ModuleResponsibility
_shared.pyconsole singleton, _ui singleton, configure_console(), and all cross-command utilities (_build_exclusion_manager, _output_json_findings, _render_link_error, etc.)
_check.pycheck_app Typer sub-app + seven check * commands; private helpers re-exported from _governance.py, _target_resolver.py, and _command_setup.py
_command_setup.pysetup_command() factory — consolidates repo-root discovery, config loading, target resolution, and exclusion-manager construction used by all check commands
_clean.pyclean_app Typer sub-app + clean assets command
_config_explain.pyexplain command + config genealogy / rule introspection surface
_governance.pyconfig_app Typer sub-app + governance profile commands + per-file-ignore and directory-policy filter helpers (_apply_per_file_ignores, _apply_directory_policies)
_guard.pyguard_app Typer sub-app + scan / init commands for the fast secret guard
_inspect.pyinspect_app Typer sub-app + capabilities, codes, and routes commands
_lab.pylab command + interactive scenario showcase
_metadata.pySingle source of truth for root help panels, command grouping, and short help text
_standalone.pyscore, diff, and init commands + their private helpers
_target_resolver.py_resolve_target() and _apply_target() — path lookup and config-patching helpers shared by check commands and the lab command
__init__.pyPublic re-export surface consumed by main.pydo not add logic here

main.py is the unified Typer registration factory. New top-level commands and sub-apps must be registered there, and root help metadata must stay aligned with _metadata.py.

The Visual State Manager

_shared.py is the sole owner of all console and UI state. This is the most critical architectural rule in the CLI layer:

PROHIBITION: No command module may instantiate Console() or a custom UI class directly. All output must go through get_ui() and get_console() from _shared.py.
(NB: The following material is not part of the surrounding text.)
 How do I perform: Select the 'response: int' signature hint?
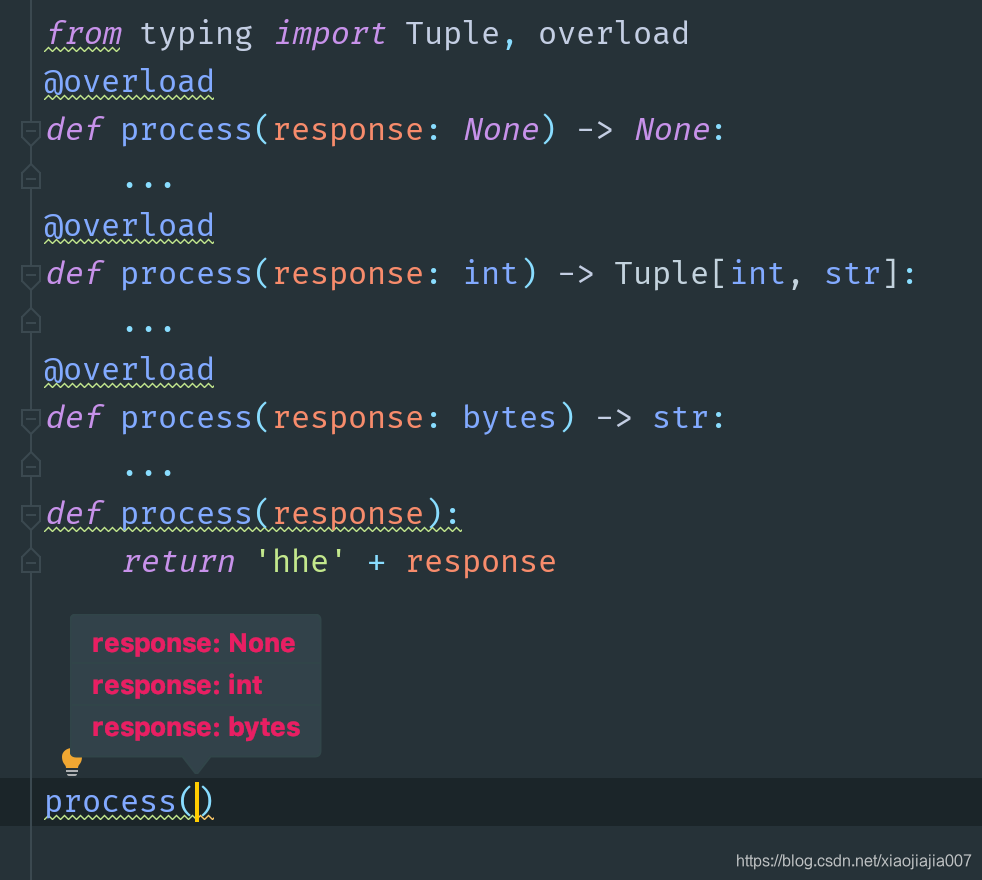177,686
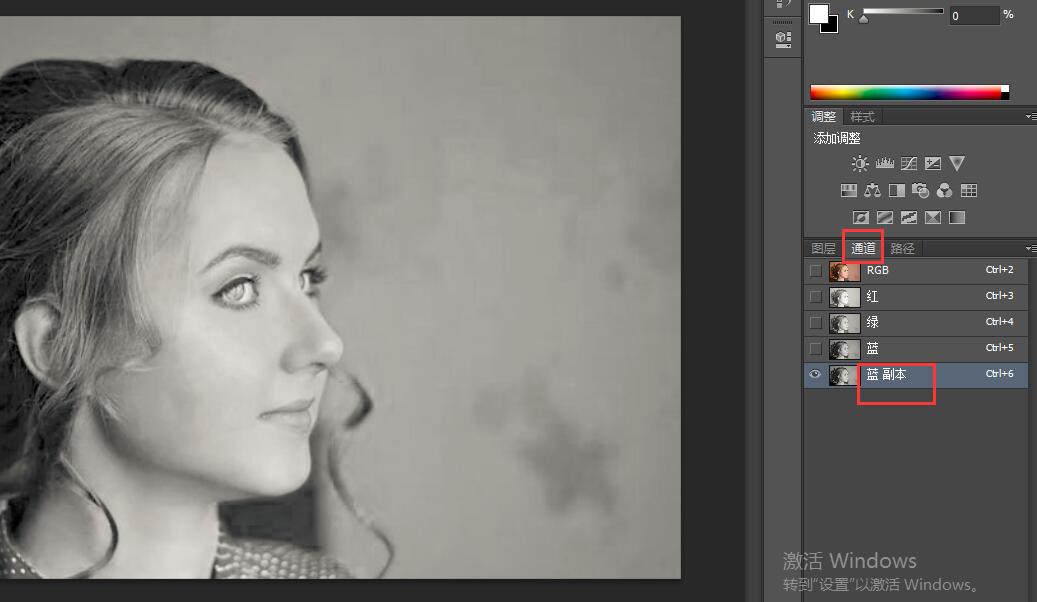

# ✅ Correct — in any _check.py / _clean.py / _standalone.py command
from . import _shared
_shared.get_ui().print_header(__version__)
_shared.get_console().print("output")

# ❌ FORBIDDEN — never do this in a command module
from rich.console import Console
from mypackage.ui import LegacyInterfaceV1
console = Console(...)          # breaks shared state
ui = LegacyInterfaceV1(console) # creates an orphaned instance

This rule exists because configure_console() replaces the module-level console and _ui singletons when --no-color or --force-color is passed. Any locally-created Console or UI instance will be frozen at the pre-flag state and ignore the user's color preference.

The force_terminal parameter of the module-level Console is always None (auto-detect via sys.stdout.isatty()), never False. Setting force_terminal=False is a silent bug that strips all ANSI styling even in interactive terminals.

UI output conventions:

  • Always use ZenzicPalette.DIM for dim/secondary text — never the raw Rich tag [dim].
  • Vertical spacing: compact (Ruff-style). No blank lines between individual footer lines. Use Rule() separators only to divide major report sections.
  • New symbols must be added to _EMOJI in zenzic/core/ui.py before use — never inline Unicode literals.

Adding a Command to an Existing Sub-App

# src/zenzic/cli/_check.py (example: adding "check metadata")
@check_app.command(name="metadata")
def check_metadata(path: Path = ...) -> None:
    ...

No changes to __init__.py, main.py, or _metadata.py are required — the existing Typer sub-app already owns this command surface.

Adding a New Top-Level Sub-App

  1. Create src/zenzic/cli/_myfeature.py with myfeature_app = typer.Typer(...) and your commands.
  2. Export myfeature_app from src/zenzic/cli/__init__.py.
  3. Register in src/zenzic/main.py: app.add_typer(myfeature_app, name="myfeature", rich_help_panel="...").
  4. Add a CommandMeta(...) entry in src/zenzic/cli/_metadata.py so root help panels and short help stay authoritative.
  5. If the sub-app uses no_args_is_help=True, add "myfeature" to the _SUBAPPS_WITH_MENU frozenset in cli_main() so the Zenzic banner appears when the sub-app is invoked with no arguments.

Exit Codes

The CLI exits with one of four codes. These are frozen — do not add new exit codes without an explicit architecture decision:

CodeMeaning
0All checks passed
1Quality issues found
2SECURITY — leaked credential detected
3SECURITY — system-path traversal detected

PLUGIN_FORBIDDEN_EXITS enforces that third-party adapters cannot emit exit codes outside this set. See the Adapter API reference for the full contract.